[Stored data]
===

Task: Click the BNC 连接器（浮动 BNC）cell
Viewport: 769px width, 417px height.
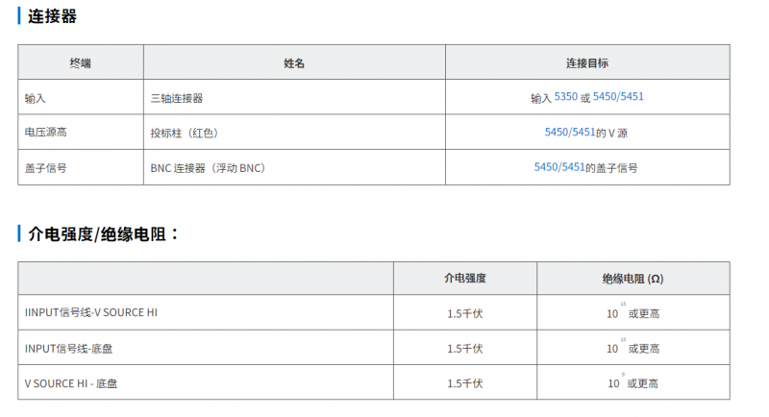Action: point(208,167)
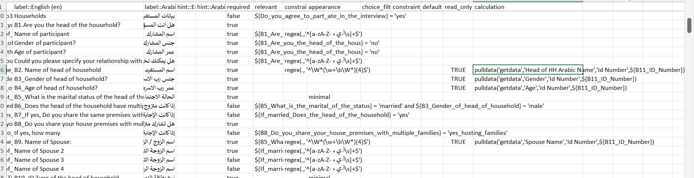This screenshot has width=694, height=178.
Task: Click the "appearance" column header
Action: point(324,7)
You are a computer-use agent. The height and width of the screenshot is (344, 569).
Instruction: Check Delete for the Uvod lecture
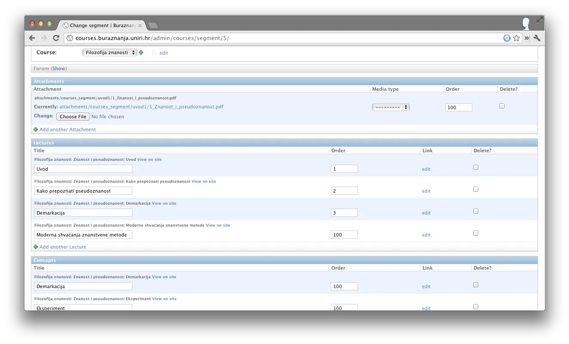point(476,167)
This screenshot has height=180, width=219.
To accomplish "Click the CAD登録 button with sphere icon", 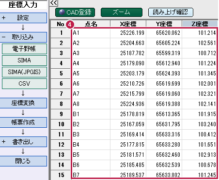I will [x=75, y=13].
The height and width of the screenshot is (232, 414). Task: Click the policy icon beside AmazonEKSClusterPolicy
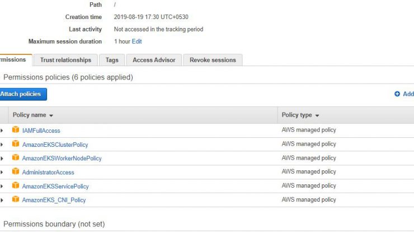16,143
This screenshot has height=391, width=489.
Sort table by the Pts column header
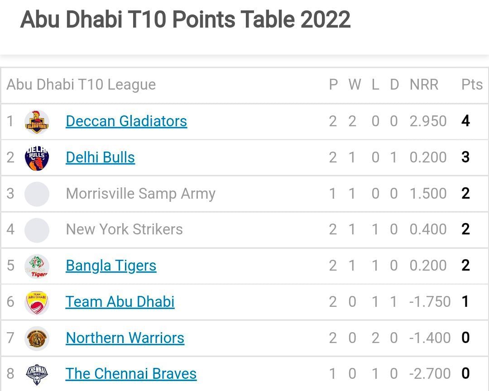(472, 85)
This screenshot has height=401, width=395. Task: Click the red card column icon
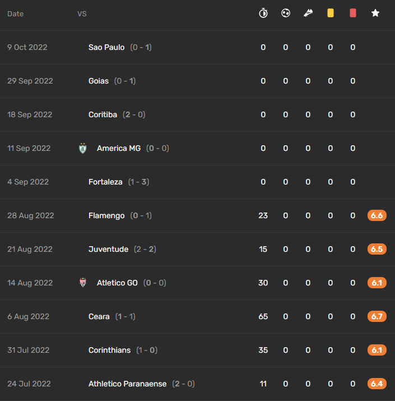(x=353, y=13)
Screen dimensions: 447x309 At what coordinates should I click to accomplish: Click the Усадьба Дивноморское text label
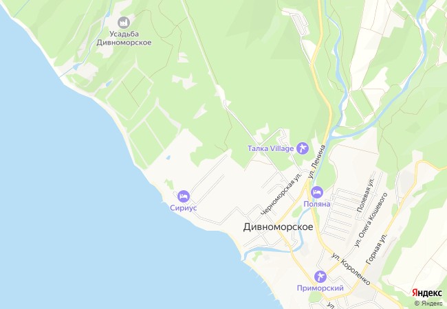tap(124, 38)
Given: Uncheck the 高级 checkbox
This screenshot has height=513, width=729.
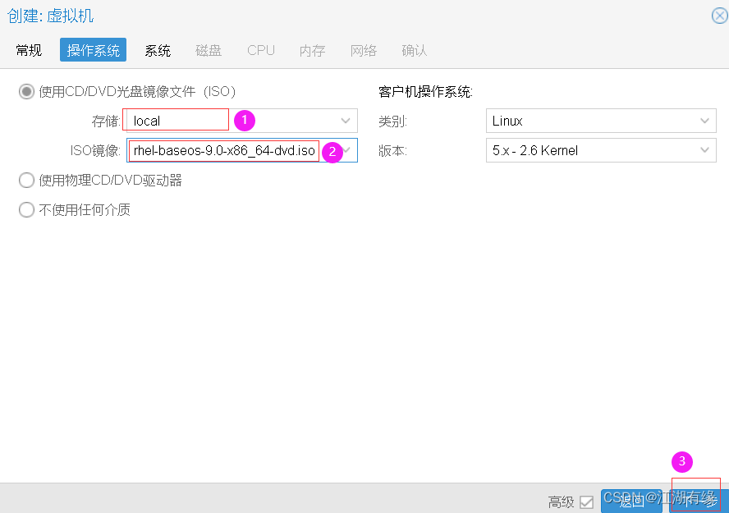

===

ABOUT THIS EXERCISE:
Please print the lines from the one holding "This screenshot has height=401, width=395." through the end of the records above, unchanged and with the pictures left out.

ANSWER SECTION:
This screenshot has height=401, width=395. Task: Click the red card column icon
(x=353, y=13)
Screen dimensions: 447x309 At what coordinates should I click to accomplish: Click the Усадьба Дивноморское text label
tap(124, 38)
Given: Uncheck the 高级 checkbox
This screenshot has height=513, width=729.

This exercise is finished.